The advantages of rule-based MT are that its rules and representations are geared towards human understanding and can be more easily checked, corrected and exploited for applications outside of machine translation such as dictionaries, text understanding and dialog systems. But (pure) rule-based MT has also severe disadvantages, among them slow development cycles, high cost, a lack of robustness in the case of incorrect input, and difficulties in making correct choices with respect to ambiguous words, structures, and transfer equivalents.

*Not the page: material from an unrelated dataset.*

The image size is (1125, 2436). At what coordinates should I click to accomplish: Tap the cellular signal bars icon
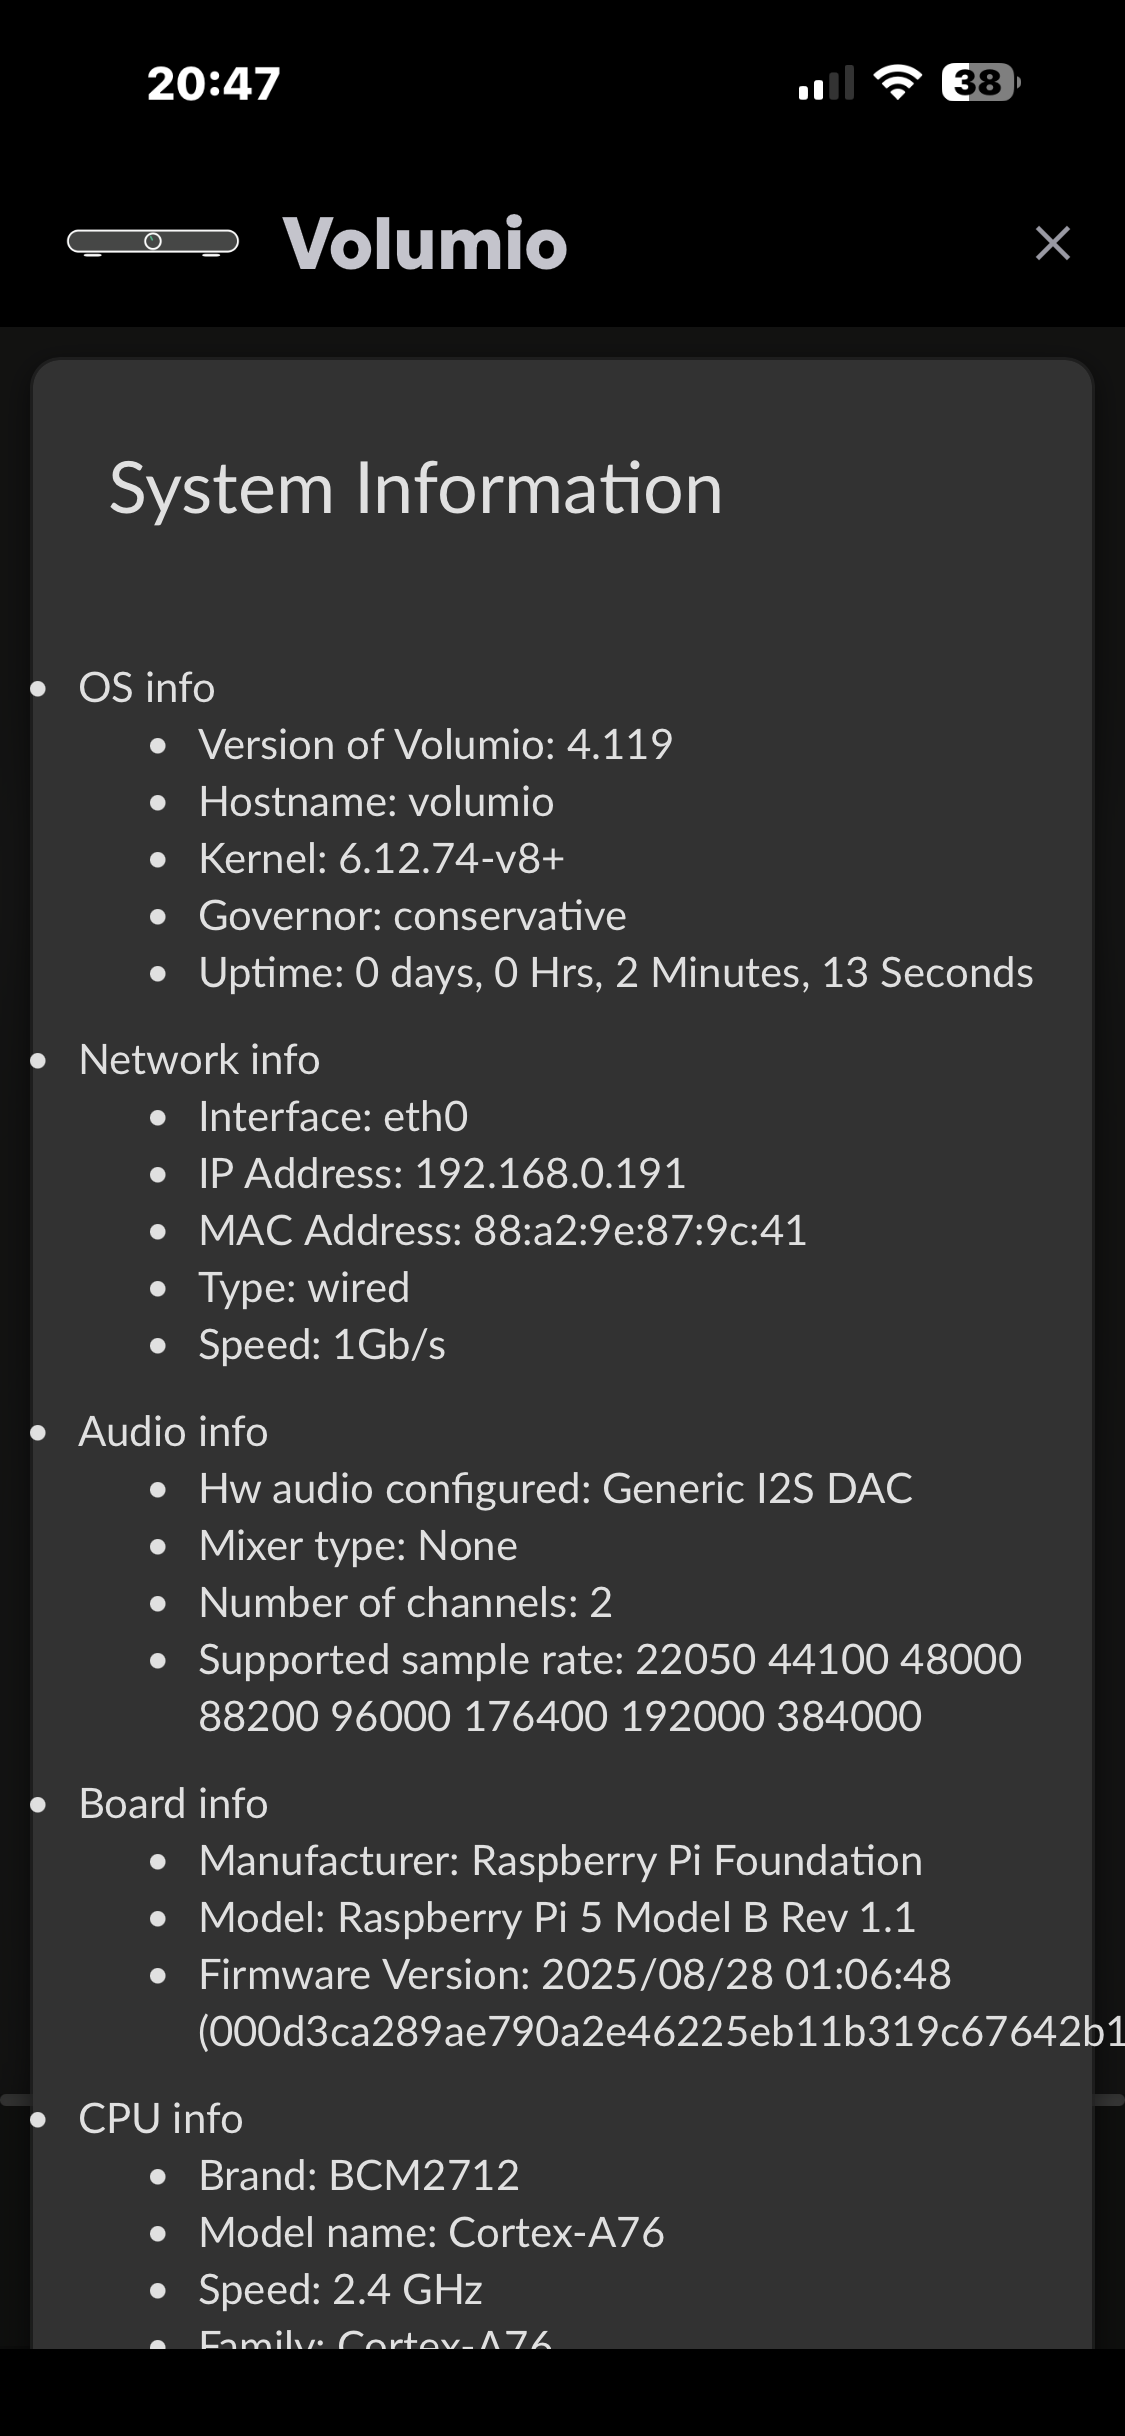[x=825, y=84]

The translations of statistical systems are often surprisingly good with respect to phrases and short distance collocations, but they often fail when selectional preferences need to be based on more distant words. In contrast, the output of rule-based systems is often surprisingly good if the parser assigns the correct analysis to a sentence. However, it usually leaves something to be desired if the correct analysis cannot be computed, or if there is not enough information for selecting the correct target words when translating ambiguous words and structures. Given the complementarity of statistical and rule-based MT, it is natural that the boundaries among them have narrowed. The question is what the combined architecture should look like. In the past few years, in the MT scientific community, the interest in hybridization and system combination has significantly increased. This is why a large number of approaches for constructing hybrid MT have already been proposed offering a considerable potential of improving MT quality and efficiency. Mainly, the following hybrid MT systems can be identified: (1) SMT models augmented with morphological, syntactic or semantic information; (2) Rule-based MT systems are using parallel and comparable corpora to improve results by enriching their lexicons and grammars and by applying new methods for disambiguation; (3) MT system combination based on different MT paradigms (including voting systems); (4) various post-editing approaches. There is also great potential in expanding hybrid MT systems with techniques, tools and processing resources from other areas of NLP, such as Information Extraction, Information Retrieval, Question Answering, Semantic Web, Automatic Semantic Inferencing. The aim of the proposed workshop is to bring together and share ideas among researchers developing statistical, example-based, or rule-based translation systems and who enhance MT systems with elements from the other approaches. Hereby a focus will be on effectively combining linguistic and data driven approaches (rule-based and statistical MT).